TROISIÈME SECTION
DÉCISION
SUR LA RECEVABILITÉ
de la requête n° 48420/99
présentée par Efisio Pisano
contre l’Italie
La Cour européenne des Droits de l’Homme (troisième section), siégeant le 26 septembre 2000 en une chambre composée de
M.J.-P. Costa, président,
M.W. Fuhrmann,
M.B. Conforti,
M.P. Kūris,
MmeF. Tulkens,
M.K. Jungwiert,
M.K. Traja, juges,
et deMmeS. Dollé, greffière de section,
Vu la requête susmentionnée introduite le 11 janvier 1996 et enregistrée le 28 mai 1999 ;
Après avoir délibéré, rend la décision suivante :
EN FAIT
Le requérant est un ressortissant italien, né en 1938 et résidant à San Gavino Monreale (Cagliari).
Le 18 avril 1989, le requérant assigna son ancien employeur devant le juge d'instance de Sanluri (Cagliari), faisant fonction de juge du travail, afin d'obtenir l'annulation de son licenciement et la réintégration dans son poste ou, en voie subsidiaire, le versement d'une indemnité pour défaut de préavis de licenciement.
La première audience se tint le 2 novembre 1989. Le 23 mai 1990, à l'issue de l'échec de la tentative de règlement amiable, le juge renvoya l'affaire au 18 juillet 1990 à la demande du requérant. A cette dernière date, celui-ci fut entendu par le juge qui ensuite fixa au 12 décembre 1990 la date de l'audition du représentant légal de la partie défenderesse. La tentative de règlement amiable étant encore en cours, cette dernière audience et celles des 27 février et 5 juin 1991 furent reportées à la demande des parties. Les parties furent également à l'origine du renvoi de l'audience du 23 octobre 1991. Le 18 mars 1992, le juge remit l'affaire au 14 juillet 1992 afin de pouvoir procéder à l'audition du représentant légal de la défenderesse. A cette dernière date, il consentit aussi à l'audition des témoins indiqués par les parties. L'audience du 24 novembre 1992 fut renvoyée en raison de l'heure tardive de début de l'audience. L'audience du 19 janvier 1993 fut reportée à la demande du conseil du requérant puis celle du 25 mai 1993 à la demande des parties. Des cinq audiences suivantes (14 décembre 1993, 8 mars, 7 juin et 22 novembre 1994 et 7 mars 1995), la troisième fut renvoyée d'office et les quatre autres furent consacrées à l'audition des témoins. L'audience du 20 juin 1995 fut reportée en raison de la grève des avocats.
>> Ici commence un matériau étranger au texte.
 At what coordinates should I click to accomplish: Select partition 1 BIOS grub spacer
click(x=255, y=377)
Après l'audience du 30 janvier 1996, par un jugement du 14 novembre 1996, déposé au greffe le 24 décembre 1996, le juge accueillit la demande subsidiaire du requérant.
EN DROIT
Le grief du requérant porte sur la durée de la procédure litigieuse. Cette procédure a débuté le 18 avril 1989 et s’est terminée le 24 décembre 1996.
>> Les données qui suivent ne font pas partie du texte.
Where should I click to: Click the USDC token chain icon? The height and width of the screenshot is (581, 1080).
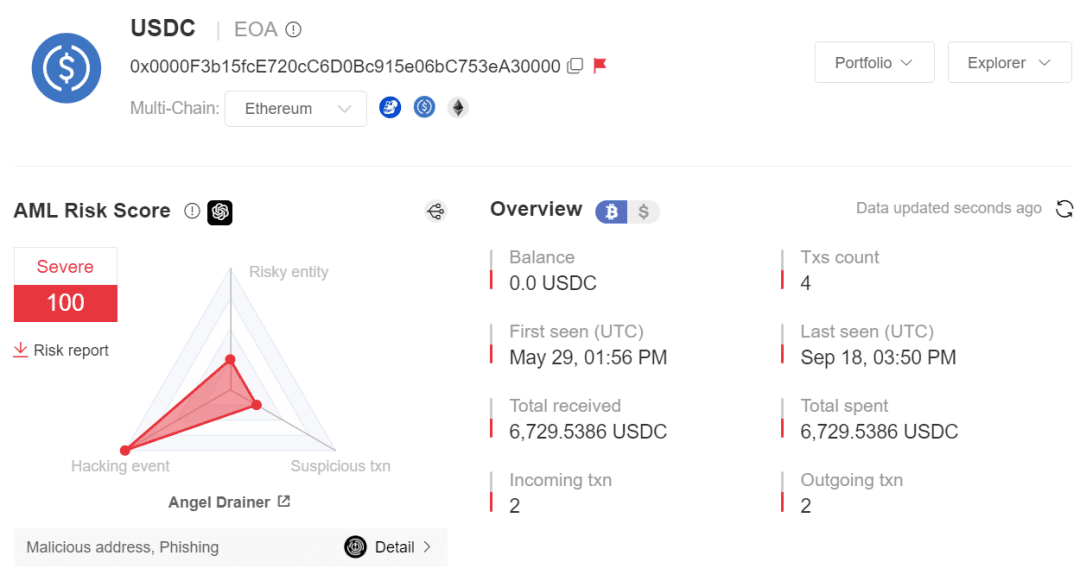(x=425, y=108)
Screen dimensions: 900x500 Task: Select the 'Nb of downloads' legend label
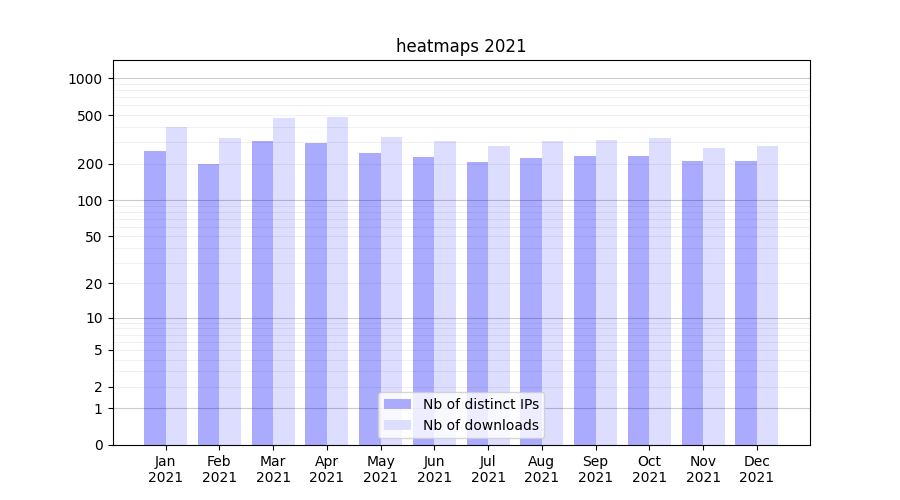tap(480, 425)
Selon le requérant, la durée de la procédure, qui est de plus de sept ans et huit mois pour une instance, ne répond pas à l’exigence du « délai raisonnable » (article 6 § 1 de la Convention). Le Gouvernement s’oppose à cette thèse.
La Cour estime qu’à la lumière des critères qui se dégagent de sa jurisprudence en matière de « délai raisonnable » (complexité de l’affaire, comportement du requérant et des autorités compétentes et enjeu du litige pour le requérant), et compte tenu de l’ensemble des éléments en sa possession, ce grief doit faire l’objet d’un examen au fond.
Par ces motifs, la Cour, à l’unanimité,
DÉCLARE LA REQUÊTE RECEVABLE, tous moyens de fond réservés.